One person found this helpful. This was an extraordinary look at an extraordinary woman who lived during extraordinary times. A book about women's rights as well as a book about an extraordinary artist.
O keeffe georgia biography books: This new edition features a new
I wish there had been pictures, but I enjoyed looking them up as each was described in the book, and having them right there on my smart phone to compare to the descriptions. This book made me wish that I had somehow managed to meet this icon of modern art. It made a trip to New Mexico to a museum where her paintings are displayed an item on my bucket list.

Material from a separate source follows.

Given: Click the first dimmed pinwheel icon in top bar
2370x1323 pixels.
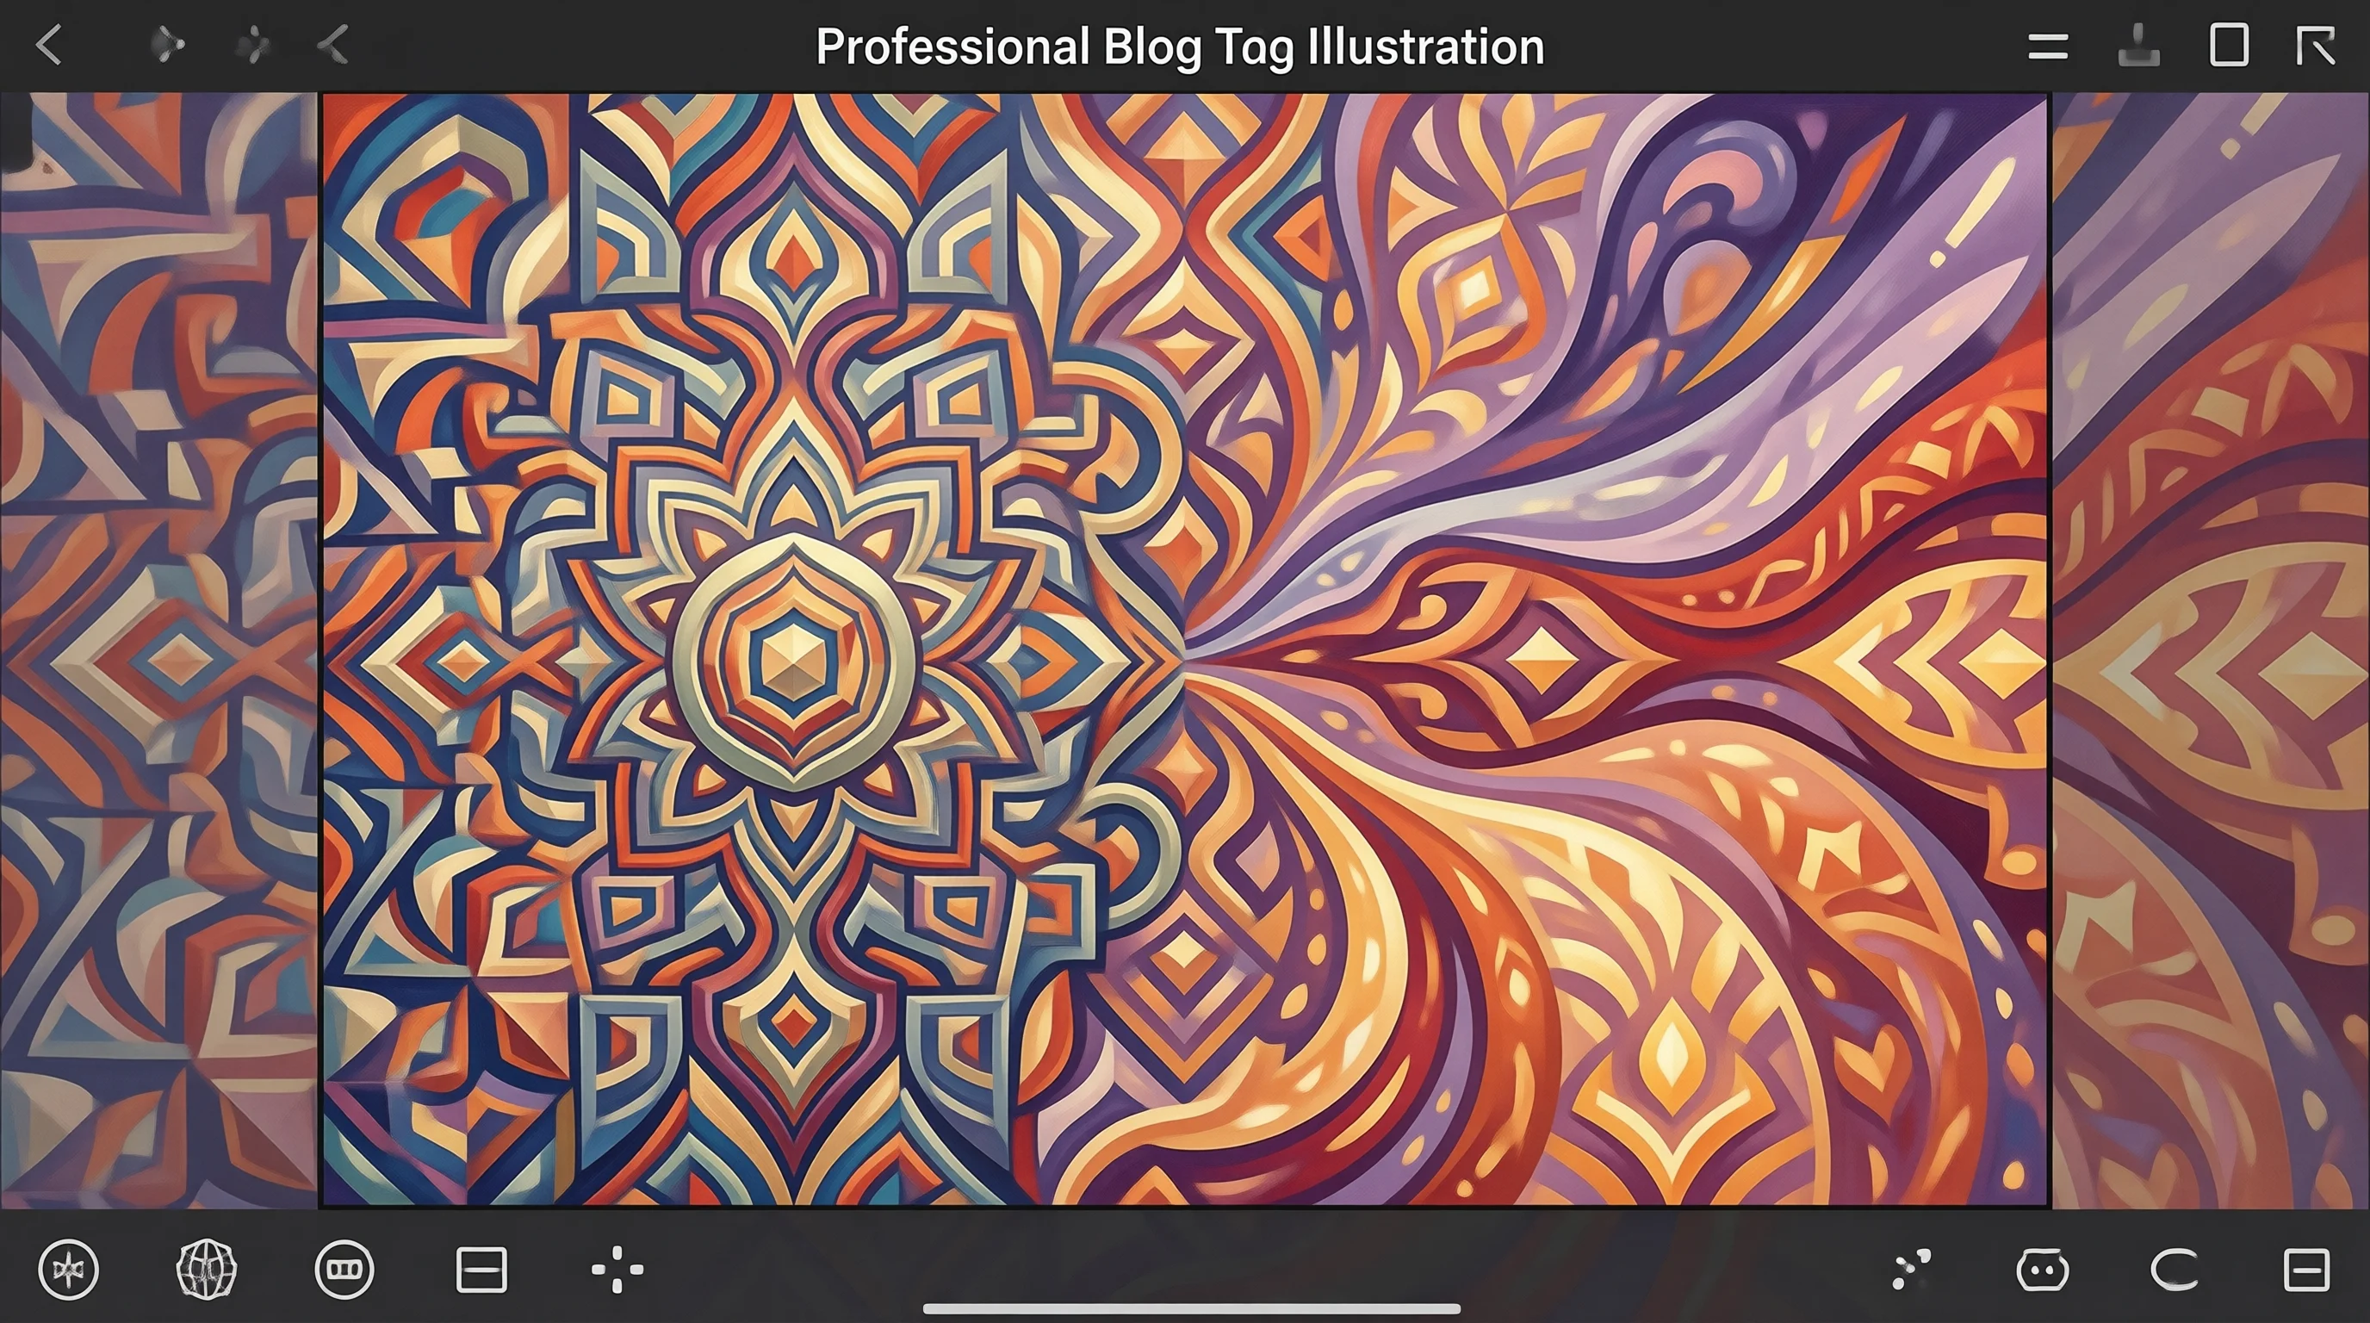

This book is highly recommended even to those who up to now have had only a minimal interest in modern art. Fact based, methodical, for someone like me who is interested in O'Keefe and her New Mexico life and art, but not obsessed, it was good enough to hold my interest through the slower parts. I learned a lot and enjoyed the meticulous research.
See more reviews. Top reviews from other countries. Super interesting and written with such detail. A must read. A really well-researched look at the long life and career of American artist Georgia O'Keeffe. However, there could have been some extensive pruning and the book would have been all the better for it. It's very slow and verbose in places.
I agree with other reviewers who have said that the inclusion of relevant photographs would have helped immensely. As it is, reading about unpleasant, difficult, self-absorbed people wears pretty thin after a while, and while some aspects of O'Keeffe's long life are interesting, there is just too much of the not-so interesting included in this book.
This is a pretty well faultless biography of the artist. Accurate, well-documented and evidenced, intelligent and readable, it does everything that could be asked of it. I had the paperback, and longed for colour illustrations, but that is a small quibble in an otherwise fine book. If you are going to read just one biography about Georgia O'keeffe, this is the one.